Nettetal: Neuorganisation der Verwaltung ist noch nicht abgeschlossen

Nettetal : Baudezernat: Chefsessel bleibt vorerst unbesetzt

Rat diskutiert nach Weggang der Technischen Beigeordneten über Nachfolge.

Was am 5. Januar hinter verschlossenen Türen stattfand, wurde beim Neujahrsempfang der Stadt nun öffentlich nachgeholt: Der neue Erste Beigeordnete Michael Rauterkus sprach seinen Amtseid. Der bislang noch in der Bezirksverwaltung Hamburg-Wandsbek tätige promovierte Chemiker wird seine Stelle offiziell am Montag, 1. April, antreten, jedoch in den nächsten Wochen immer wieder mal in Nettetal sein.

Die im vergangenen Jahr nach dem Weggang des Ersten Beigeordneten Armin Schönfelder eingeleitete Neuorganisation der Verwaltung ist damit aber noch nicht vollständig abgeschlossen, da es noch die Lücke zu füllen gilt, die der Wechsel der Technischen Beigeordneten Susanne Fritzsche zur Stadtverwaltung Viersen aufgerissen hat.

Stadtrat lehnte ersatzlose
Streichung der Stelle ab

Der Stadtrat war nicht einverstanden mit der ersatzlosen Streichung ihrer Stelle, sodass darüber noch diskutiert wird. Bürgermeister Christian Wagner (CDU) ist nach wie vor der Meinung, dass eine interne Lösung angesichts der vorhandenen Erfahrungen und Qualitäten vielleicht die bessere Lösung sei.

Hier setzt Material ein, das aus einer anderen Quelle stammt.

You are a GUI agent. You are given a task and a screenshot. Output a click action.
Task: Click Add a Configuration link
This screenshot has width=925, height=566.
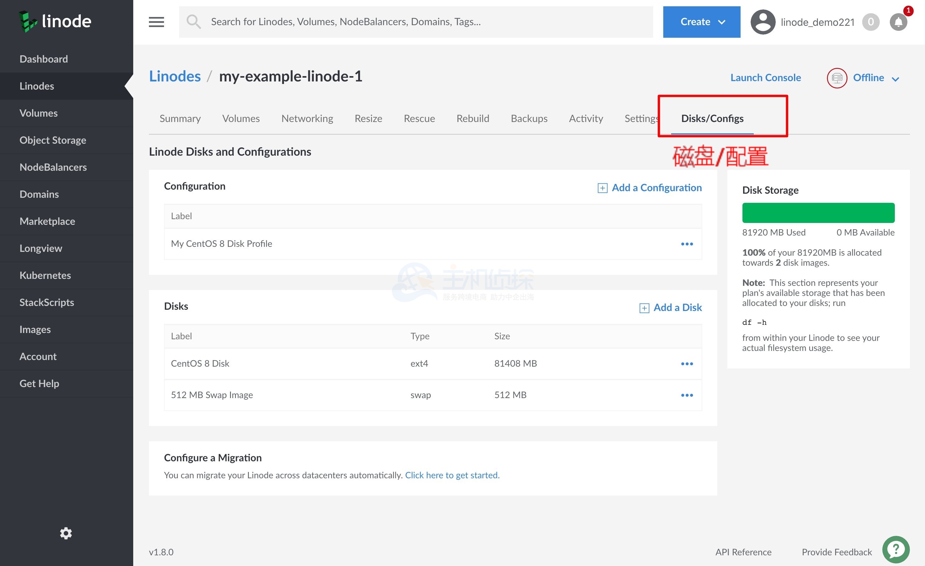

Aus den drei Dezernaten werden fünf Geschäftsbereiche. Den ersten (A) mit Steuerung und Kommunikation, Wirtschaft und Marketing übernimmt der Bürgermeister. Den Geschäftsbereich B leitet der Erste Beigeordnete, in dessen Verantwortung Organisation, Personal, IT-Service, Projektmanagement (Rathausnebenbau, Werner-Jaeger-Halle) und der Nette-Betrieb gebündelt werden.

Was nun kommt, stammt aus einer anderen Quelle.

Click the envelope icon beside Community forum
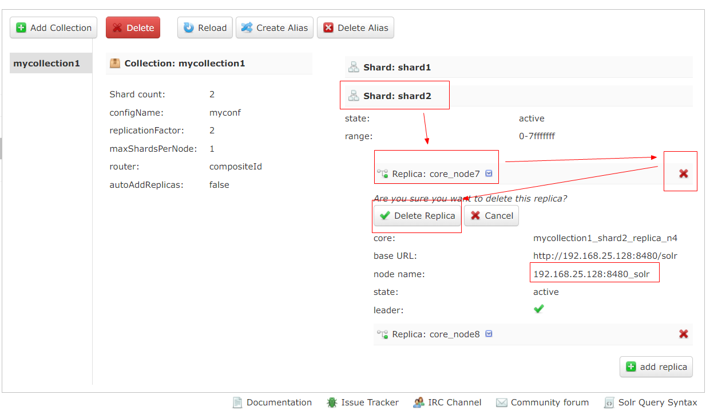coord(502,403)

Zum Geschäftsbereich C mit Kämmerer Norbert Müller an der Spitze gehören neben Finanzen und Steuern nun auch öffentliche Sicherheit und Ordnung. Den neuen Geschäftsbereich D Familie, Bildung und Soziales übernimmt Jochen Mütinga, bisher Fachbereichsleiter Kinder, Jugend und Familie. Offen bleibt noch die Spitzenposition für den Geschäftsbereich E Stadtentwicklung und Bauen; bis zu einer endgültigen Lösung sind für ihn Stadtplaner Markus Grühn und die Leiterin Bauaufsicht Carola Schellhorn fachlich verantwortlich. Organisatorisch bleibt er „zunächst“ dem Bürgermeister zugeordnet. Dass er damit in die Fußstapfen der vorherigen Baudezernenten Wolf-Hartwig Kothe und Fritzsche treten wolle, wie „teilweise kolportiert werde“, wies Wagner zurück.